L’histoire des adaptations des langues à des hégémonies politiques interroge la notion d’hybridation: quand existe-il submersion, quand y-a-t-il créativité ? [1]

Cette question du rôle politique ou économique de l’hybridation se pose chaque fois qu’une injonction introduit des confusions entre la vulgarisation d’une promesse scientifique et le fait lui-même.

Qu’en est-il dans l’enseignement de la différence entre un élève et une personne humaine désignée par enfant et adolescent.e ? [2]
Qu’en est-il dans les systèmes administratifs quand existe la confusion entre qualification professionnelle et compétence ? [3]
Qu’en est-il quand il existe une volonté de substituer un ordre hiérarchique à l’appropriation de l’acte par son réalisateur dans la production ? [4]

La réponse au thème de ce séminaire demande de poser des problèmes multiples dont la finalité peut se définir en ces termes : Que produit l’hybridation pour l’éducation et l’enseignement ?

Quand est-elle créatrice ? 
L’accès rendu possible à une ressource documentaire disponible au plus grand nombre par la multiplication  des réseaux d’information, en est un exemple, à la condition qu’une formation critique à leur utilisation soit accessible à tous et toutes.

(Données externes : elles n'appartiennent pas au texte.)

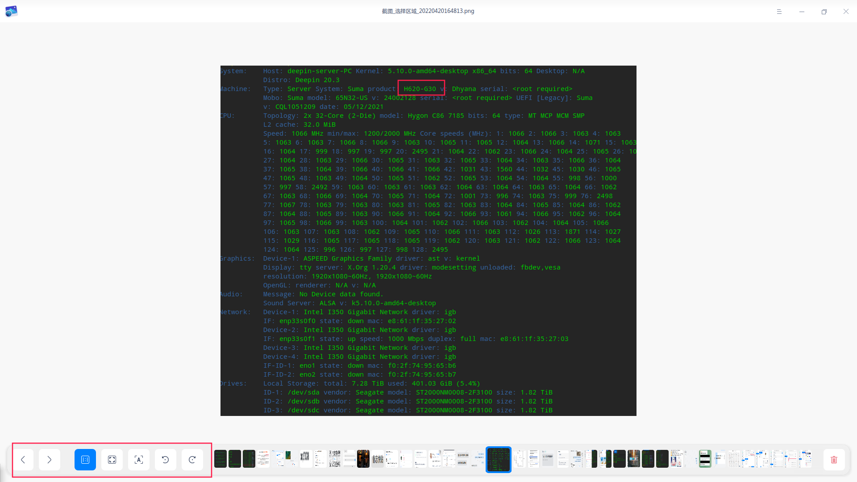Open the green-bordered thumbnail in the filmstrip
Image resolution: width=857 pixels, height=482 pixels.
(x=705, y=459)
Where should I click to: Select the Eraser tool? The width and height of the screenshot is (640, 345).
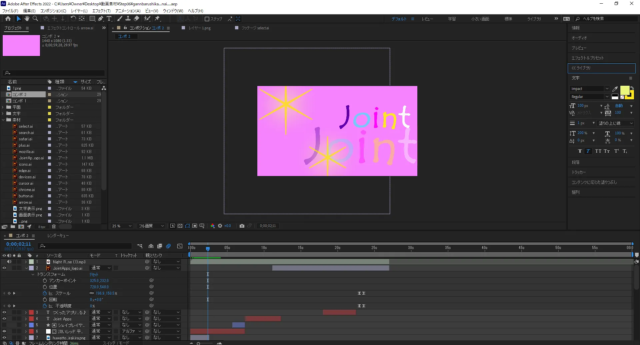[137, 19]
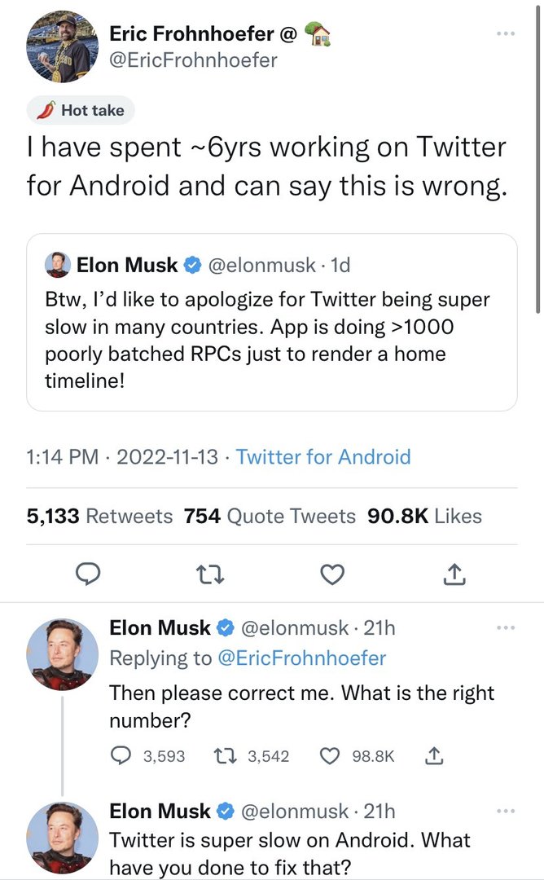Click the Hot take label badge
Viewport: 544px width, 880px height.
81,110
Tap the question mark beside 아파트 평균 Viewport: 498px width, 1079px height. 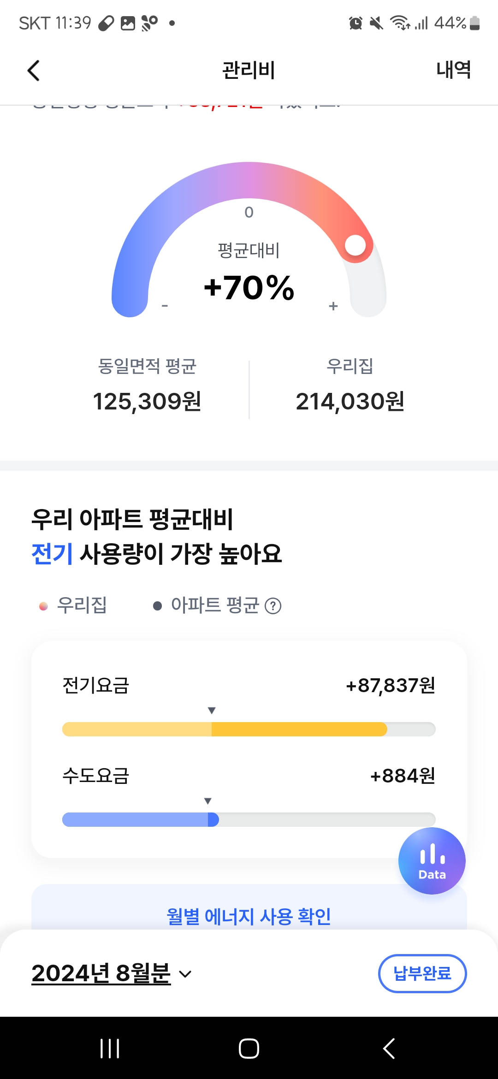pyautogui.click(x=273, y=606)
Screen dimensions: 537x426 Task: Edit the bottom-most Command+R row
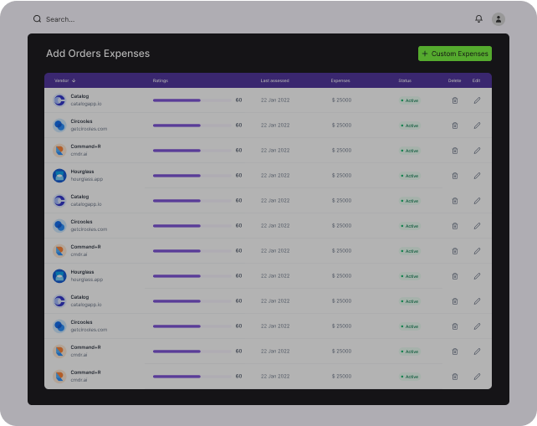477,377
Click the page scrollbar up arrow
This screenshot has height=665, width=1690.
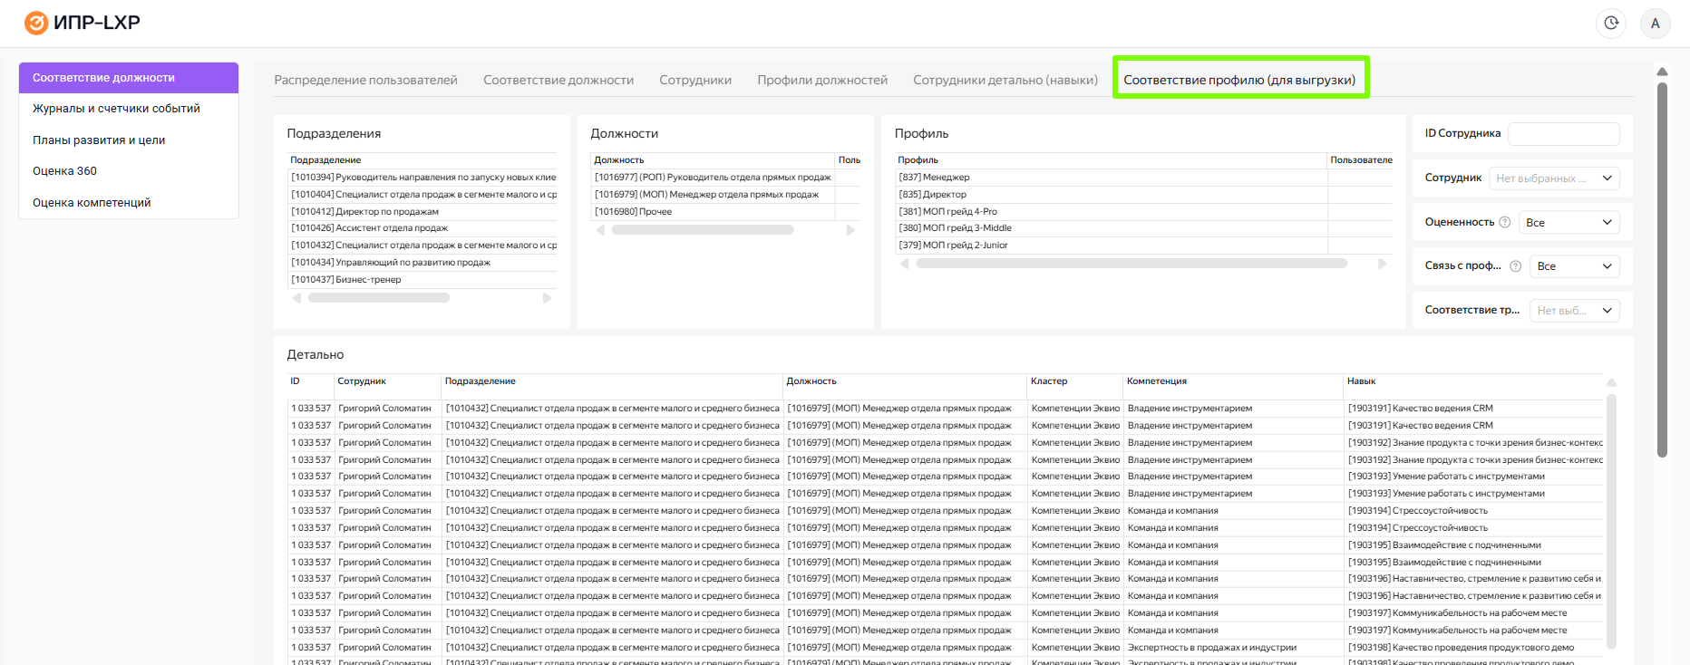1662,72
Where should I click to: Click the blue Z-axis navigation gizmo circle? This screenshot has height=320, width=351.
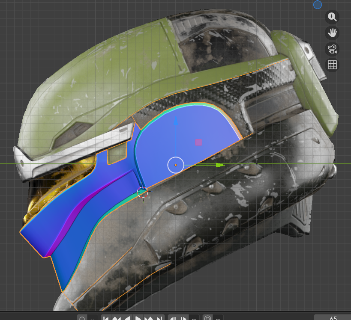318,5
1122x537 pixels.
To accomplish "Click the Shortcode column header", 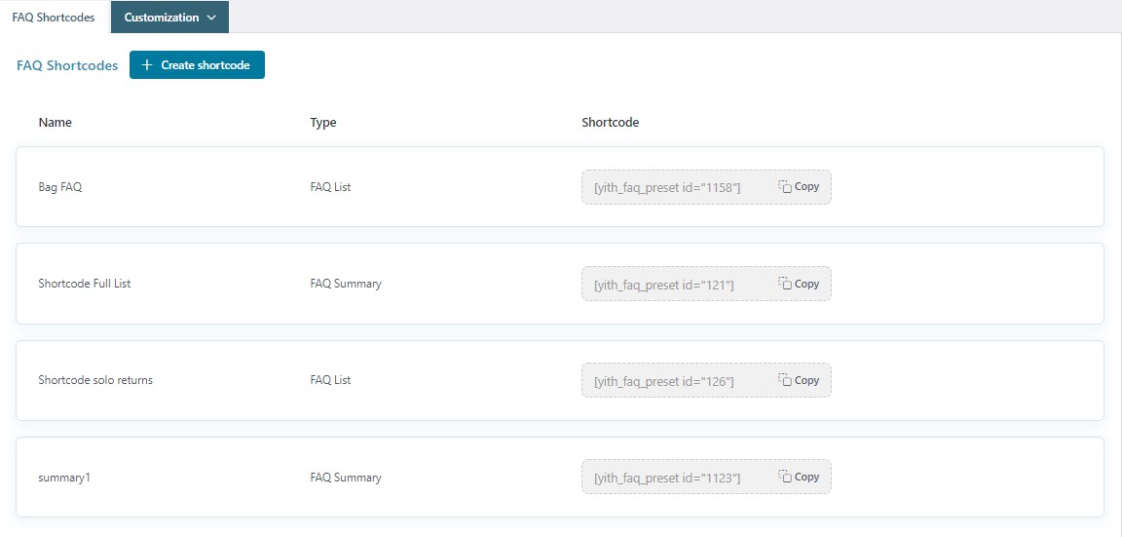I will [x=610, y=123].
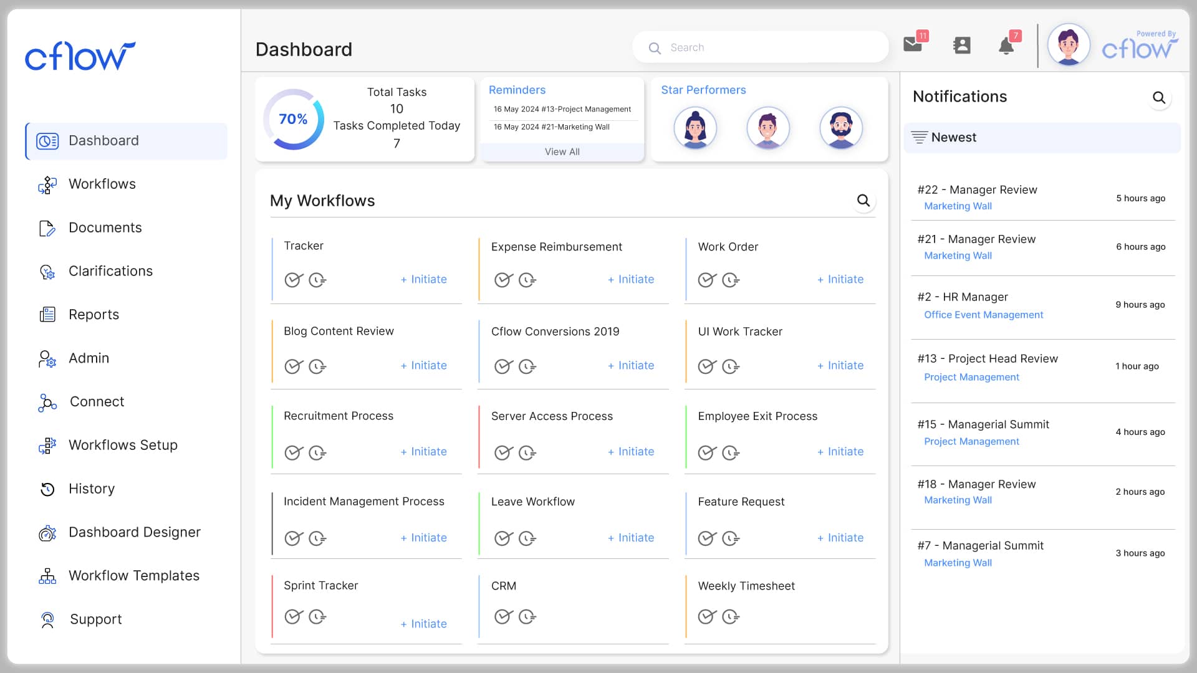The height and width of the screenshot is (673, 1197).
Task: Switch to the Admin section
Action: click(89, 358)
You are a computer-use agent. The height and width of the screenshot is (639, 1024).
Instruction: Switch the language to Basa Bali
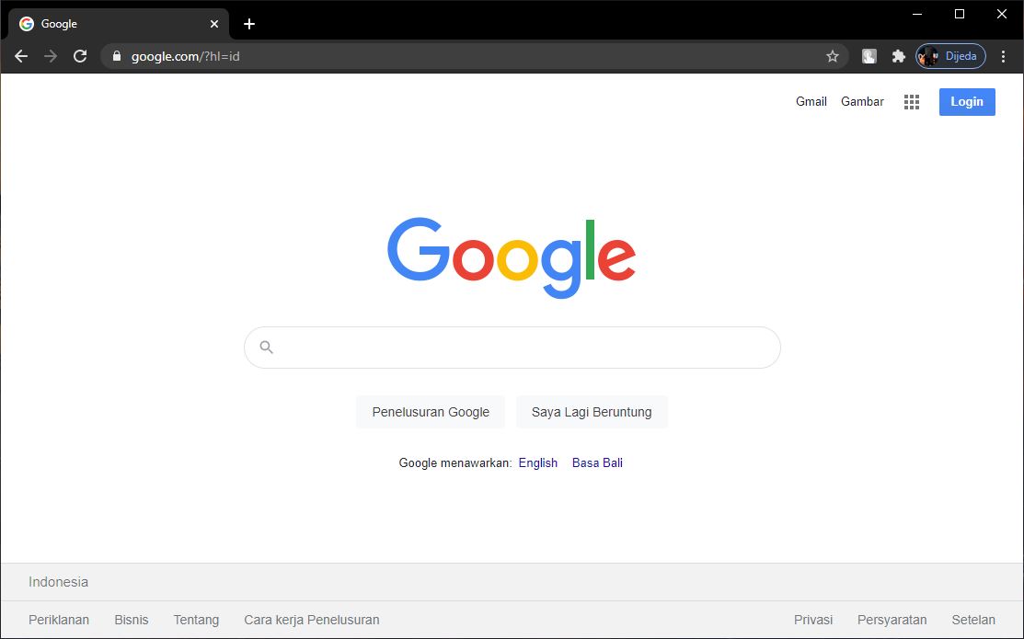tap(596, 462)
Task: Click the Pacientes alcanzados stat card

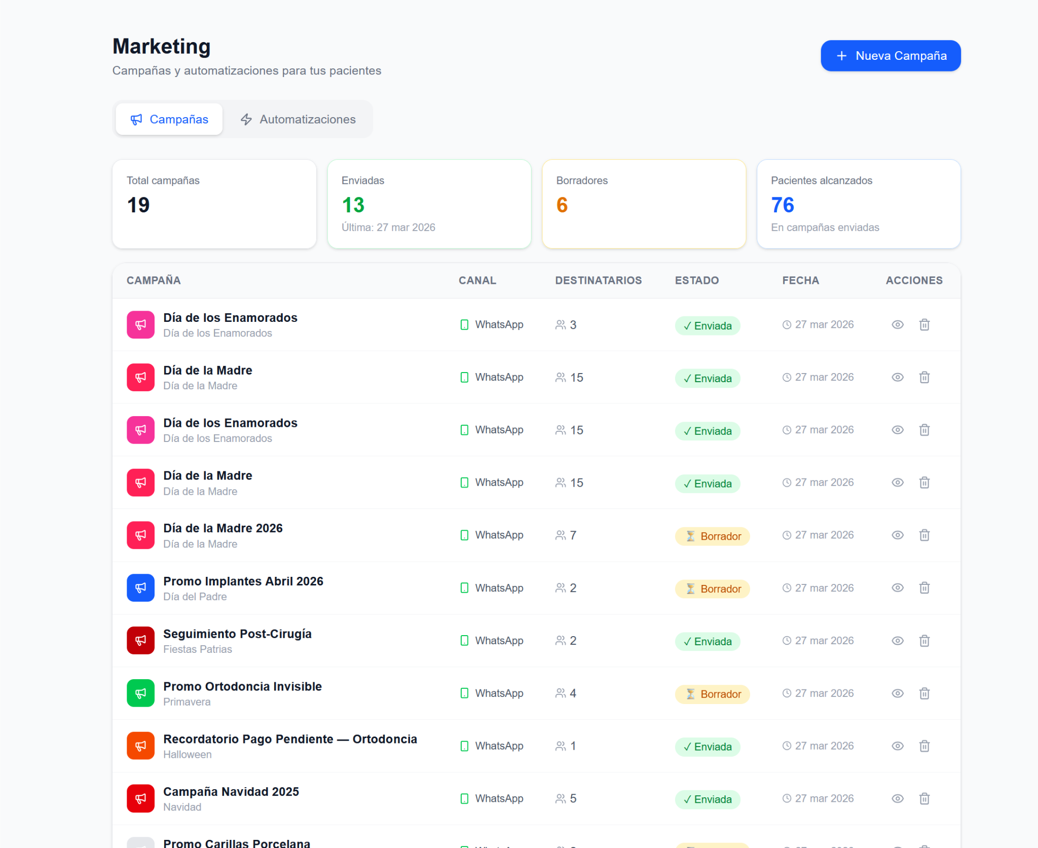Action: (x=858, y=204)
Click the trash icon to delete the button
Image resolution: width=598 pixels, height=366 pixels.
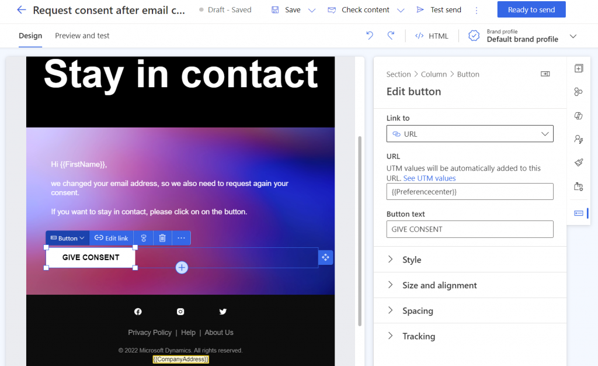pos(163,237)
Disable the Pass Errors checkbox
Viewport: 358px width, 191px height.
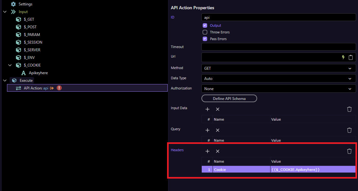tap(205, 39)
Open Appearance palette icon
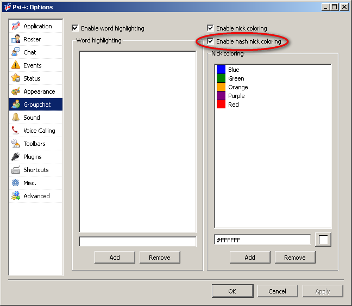This screenshot has height=306, width=352. pyautogui.click(x=16, y=91)

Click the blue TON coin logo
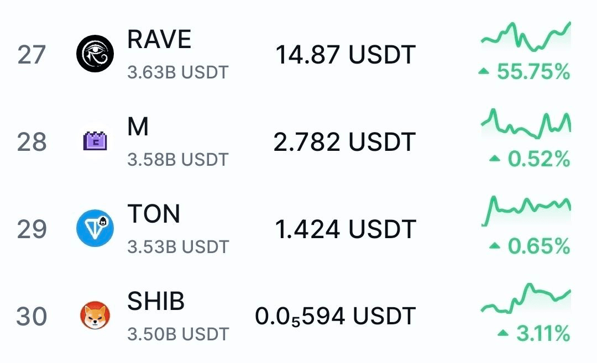pos(95,228)
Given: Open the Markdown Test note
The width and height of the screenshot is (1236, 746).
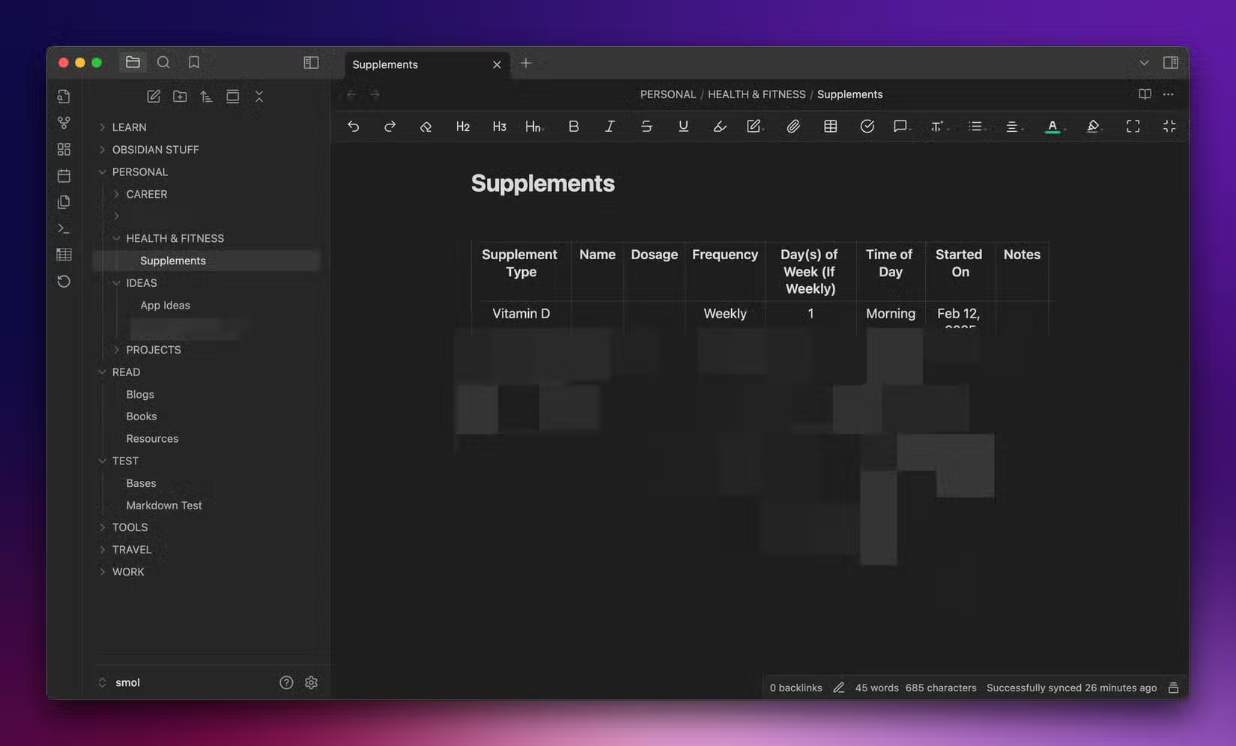Looking at the screenshot, I should click(164, 505).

Quand est-elle destructrice ?
Quand elle est au service d’un pouvoir économique et parfois d’un pouvoir politique, elle permet, par exemple,  la confusion entretenue entre la recherche scientifique, apport de savoir pour le bien commun, et la recherche développement, souvent au service de groupes économiques ou de gouvernements, confusion renforcée par les analogies entre Intelligence humaine et IA  [5].

Un pitch ne saurait répondre aux multiples problématiques que le vocable hybridation soulève, il nécessite l’étude d’un cas concret. Le thème « les confettis numériques » traité lors du « Carnaval numérique-Cité des sciences – Paris-18/03/2017 initié par l’An@é »  apparaît comme un produit de la société numérique qui résulte d’une combinatoire de plusieurs matières de l’expression, de plusieurs technologies, de plusieurs études des sciences sociales,  humaines et cognitives.

Le confetti numérique est présent dans la vie quotidienne pour tous les usagers d’objets connectés ; il se présente sous la forme de toutes les matières de l’expression auditive et visuelle, il dure un temps de connexion bref qui peut être répétitif.

Les technologies qui président à sa production, son émission, sa consommation permettent – elles de parler d’une hybridation des matières de l’expression traitées par la technologie numérique ?

La réponse pourrait être donnée par l’analyse des différentes composantes auditives visuelles et  textuelles du confetti numérique. L’an@é ne semble pas avoir choisi cette option, cette association s’est intéressée principalement aux utilisations sociales de ces connexions brèves.

Les confettis numériques se rencontrent dans un grand nombre de situations sociales qui concernent aussi bien un domaine politique, obtenir par la répétition d’un slogan bref l’adhésion à des décisions gouvernementales, le champ commercial, convaincre la nécessité d’un achat sans qu’il soit nécessaire au consommateur, les offres d’éducation et d’enseignement en proposant des techniques brèves d’apprentissage sous forme d’instructions.

Quelque soit le promoteur de ces confettis numériques, il a toujours comme finalité que le récepteur connecté garde une trace consciente ou inconsciente du contenu pour que son comportement corresponde à l’injonction contenue dans le confetti numérique qui ne laisse aucune place à un comportement réflexif.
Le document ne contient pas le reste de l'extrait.